Hand's greatest strengths lie in her descriptive powers and her mastery of characterization. Her dialogue crackles, too. If she has a writerly weakness it may be in plotting. Don't get me wrong: the pages practically turn themselves. However, this novel has a few plot holes you could drive a truck through. If I had to guess, I'd say the author enjoys the process of creating specific atmospheres and tones more than she does navigating characters through action from point A to point B. Still, that is a minor criticism. The excellent writing allowed me to see past any weaknesses in plot or pacing. ONE WORD OF WARNING: this series is not for every mystery fan. Cass is as close to a true nihilist as you are likely to encounter in any but the most transgressive fiction. She is a compulsive liar, kleptomaniac, alcoholic, and drug addict. She screws people over routinely and seems to feel little to know remorse about it. At times it is hard to believe that we can follow her misadventures with any sympathy, yet somehow we do. That is another testament to the writing's strength. Readers with any religious inclinations might be turned off by the ceaselessly dark and pessimistic world view espoused here. For those with tough hides, though, I recommend you strap yourselves in and get ready for one heck of a wild ride.

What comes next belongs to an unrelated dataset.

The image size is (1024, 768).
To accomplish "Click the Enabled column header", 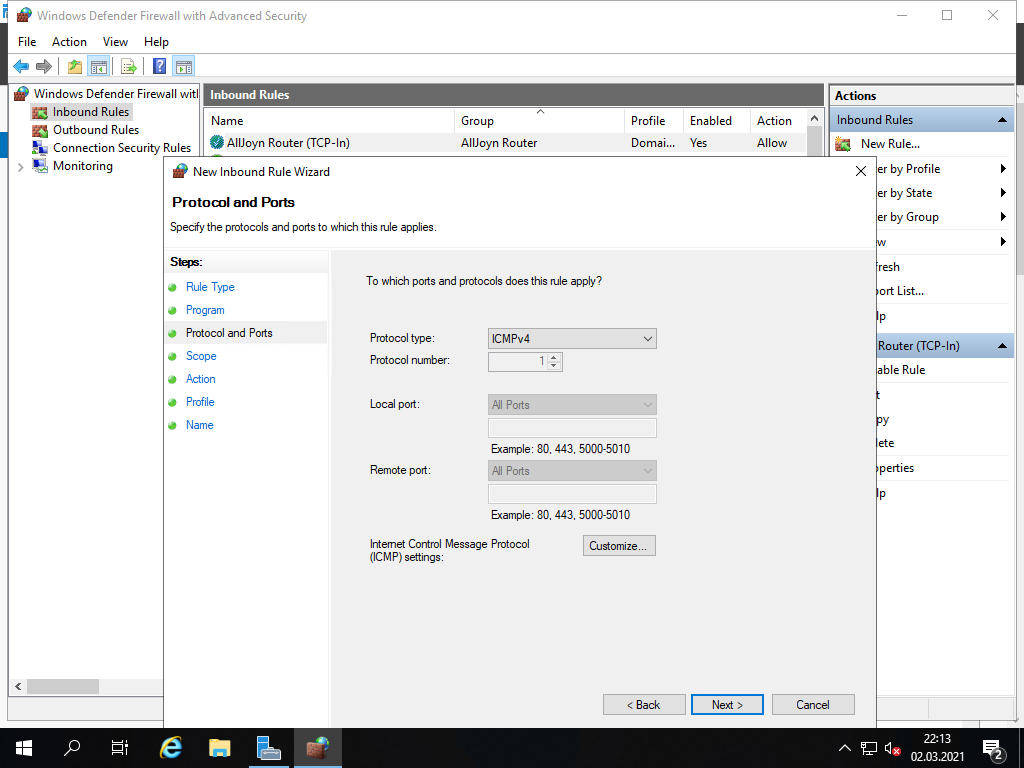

There are more bodies, a trail of them across the northern lands of Finland and Iceland, as Cass Neary, leaving her New York City home before Maine law enforcement can question her more closely about events in the earlier novel, accepts a dodgy commission by a sinister Norwegian nightclub owner. He wants some "esoteric" photographic prints authenticated. They turn out to be beautifully composed crime scene photos, the secret, early art of a now famous fashion photographer.
There's more weirdness as Cass seems, as the novel progresses, to be more than just a "amoral speedfreak crankhead kleptomaniac murderous rage-filled alcoholic bisexual heavily-tattooed" photographer of the damaged, dead, and dying. She has a wyrd and a purpose.
No American hippies here cooking up their homemade occultism in a Maine commune. The menace and mystery of the novel is both more ancient but also more modern as Hand shows Scandinavians trying, with murder, music, drugs, and desperation to come to grips with old and new chaos brought to their land by foreigners. In an Iceland reeling from the black swans of economic derivatives (though there are no scenes with the Viking Squad), Hand gives us bleak beauty (and a chance for Cass to put her practical knowledge of street drugs to good use).
To top it off, Cass hears, for the first time in over thirty years, from her old boyfriend, Quinn. He was the center of numinous attraction for the teenaged Cass. The back story of her relationship with Quinn is one of the reasons I'd advise reading Generation Loss first though it's not absolutely required.
Definitely recommended for those who like their crime stories mixed with something unearthly.